Toronto-based software startup Ukko Agro has secured $5.1 million CAD in seed financing and the support of Canadian agriculture investors to fuel the growth of its AgTech platform.
“The development and practical use of predictive analytics to support decision-making in agriculture is a gap in the digital ag market.”
Ag Capital Canada
Through its plug-and-play, predictive analytics platform, Ukko aims to help farmers and other agriculture sector players determine when to apply water, nutrients, and pesticides to certain crops and geographies by leveraging IoT tech, machine learning, and data science.
Founded in 2017 by CEO Ketan Kaushish and CTO Avi Bhargava, Ukko Agro claims it has developed the capacity to rapidly build predictive models, in house, for disease, insect, crop growth, and irrigation forecasting. The startup aims to help agricultural companies make more informed crop management decisions.
This fresh capital brings Ukko Agro’s total equity financing to $6.5 million. The company has secured $7.9 million to date, including government grants.
Kaushish told BetaKit that Ukko Agro raised this funding to accomplish a few main goals: broaden its reach with new and existing customers; improve its data science capabilities; add more crops and geographies; and build more integrations with other agriculture platforms.
Kyle Scott, managing director of Conexus Venture Capital and Emmertech, said he sees Ukko Agro as a winner given Kaushish and Bhargava’s “perfect blend of Ag industry and machine learning experience.”
“Having just begun with its disease analysis and recommendation engine, Ukko is already seeing rapid growth as it moves into pest, irrigation and other recommendations,” Scott told BetaKit. “This will drive ROI for growers while driving sustainability on farms and in the supply chain. We believe Ukko will become the default recommendation engine of choice for value chain partners – from growers to retailers to the chemical and seed companies.”
Kaushish said that when it came to raising money for this round, Ukko Agro was “very strategic and targeted” agricultural expertise and connections. The startup has gained both through VCs like Emmertech, Ag Capital Canada, and Telus Ventures.
“It’s not just getting the money in,” said Kaushish. “They’re directly working with us in helping us expand the business as well.”
The CEO highlighted that Emmertech’s LPs in particular include big Prairies-based farms and retailers, adding that the Saskatchewan-based fund is already introducing Ukko Agro to its LPs, who he said “could be big customers for us.” Kaushish said that Jay Bradshaw, GP and managing principal at Ag Capital Canada has also played a “pivotal” role in making “key introductions” to potential clients.

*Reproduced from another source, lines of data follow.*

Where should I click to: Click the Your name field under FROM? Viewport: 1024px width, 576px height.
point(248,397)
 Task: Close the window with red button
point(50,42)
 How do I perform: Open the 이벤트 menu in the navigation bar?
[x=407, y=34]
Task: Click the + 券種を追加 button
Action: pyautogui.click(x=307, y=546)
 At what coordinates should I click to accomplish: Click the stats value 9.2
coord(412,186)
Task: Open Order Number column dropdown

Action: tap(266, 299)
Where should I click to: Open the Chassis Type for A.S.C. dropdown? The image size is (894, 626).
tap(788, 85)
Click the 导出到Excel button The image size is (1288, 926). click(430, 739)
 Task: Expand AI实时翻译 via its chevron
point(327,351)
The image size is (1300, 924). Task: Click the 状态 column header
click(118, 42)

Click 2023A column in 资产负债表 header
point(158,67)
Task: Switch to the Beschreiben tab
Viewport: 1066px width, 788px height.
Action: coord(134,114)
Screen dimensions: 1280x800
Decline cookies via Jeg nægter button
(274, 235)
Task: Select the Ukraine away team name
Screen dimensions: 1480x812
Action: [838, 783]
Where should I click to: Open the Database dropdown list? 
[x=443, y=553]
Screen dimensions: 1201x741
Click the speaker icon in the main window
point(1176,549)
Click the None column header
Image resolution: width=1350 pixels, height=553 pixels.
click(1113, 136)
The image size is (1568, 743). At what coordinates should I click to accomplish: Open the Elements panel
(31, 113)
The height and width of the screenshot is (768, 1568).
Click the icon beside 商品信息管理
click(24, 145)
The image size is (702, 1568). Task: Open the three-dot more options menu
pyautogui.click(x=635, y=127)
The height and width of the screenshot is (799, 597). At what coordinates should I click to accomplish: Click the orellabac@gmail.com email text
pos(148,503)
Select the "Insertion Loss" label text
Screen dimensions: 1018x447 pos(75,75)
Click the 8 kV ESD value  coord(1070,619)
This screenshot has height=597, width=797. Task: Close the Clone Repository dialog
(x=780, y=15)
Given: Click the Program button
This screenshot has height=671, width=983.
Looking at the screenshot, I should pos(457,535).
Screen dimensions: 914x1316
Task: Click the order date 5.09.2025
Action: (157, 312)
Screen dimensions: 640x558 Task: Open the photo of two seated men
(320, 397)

Telus’ venture capital arm has also recently focused on expanding its reach into the agricultural sector, investing in a number of AgTech companies around the world. Kaushish said Ukko Agro sees opportunity in integrating with Telus’ portfolio companies.
Ukko Agro first started testing its ForeSight platform for farmers in 2018. After spending over three years working with farmers to learn more about their operations and build and develop its tech solution, Bhargava told BetaKit that Ukko Agro has gotten to the point that it now understands “how to connect farmers with other players in the value chain.”
“There’s not a lot of companies out there that are solving that problem,” said Bhargava.
After spending years focusing on farmers, Ukko Agro is targeting its new version of ForeSight towards enterprise clients, including companies that sell pesticides, chemicals and fertilizers to farmers, and crop input manufacturers who make pesticides, fertilizers, seeds, and other agricultural products. The startup plans to roll out the new product in early 2022.
The Canadian AgTech space also features players like Vancouver-based Terramera and Semios, which like Ukko Agro, also focuses on crop management needs. The more than 10-year-old Semios offers an IoT network of sensors for farmers that monitor and predict insect, disease, water, and the frost risk faced by crops, and raised $100 million CAD in September to support its acquisition-focused growth strategy.
According to Bradshaw, “the development and practical use of predictive analytics to support decision-making in agriculture is a gap in the digital ag market.”
Kaushish described Ukko’s plug-and-play approach as a key differentiator from its competitors, adding that there are a lot of existing platforms that help farmers record data. “We’re trying to just add more intelligence to whatever they’re using,” said the CEO.
“Ketan and Avi bring the perfect blend of Ag industry and machine learning experience to make Ukko a winner.”
-Kyle Scott, Emmertech
The startup’s larger ambition is to provide predictions to growers as well as other players in the agriculture value chain.
Ukko Agro works directly with agri-businesses and enterprises, which pay a subscription fee to the startup to access its software and models, based on region, crops, and size. These businesses are the company’s primary users, and they provide Ukko Agro’s tech to farmers at a fee.
Today, Ukko Agro covers four different crops: canola, soybeans, wheat, and potatoes. With its seed funding, the company plans to build more models in these crops, and expand into new types of crops like corn and barley.
Most of the startup’s current business is in Canada and the United States. Going forward, Ukko Agro sees more room to grow in North America, as well as some potential in new geographies like South America and Europe.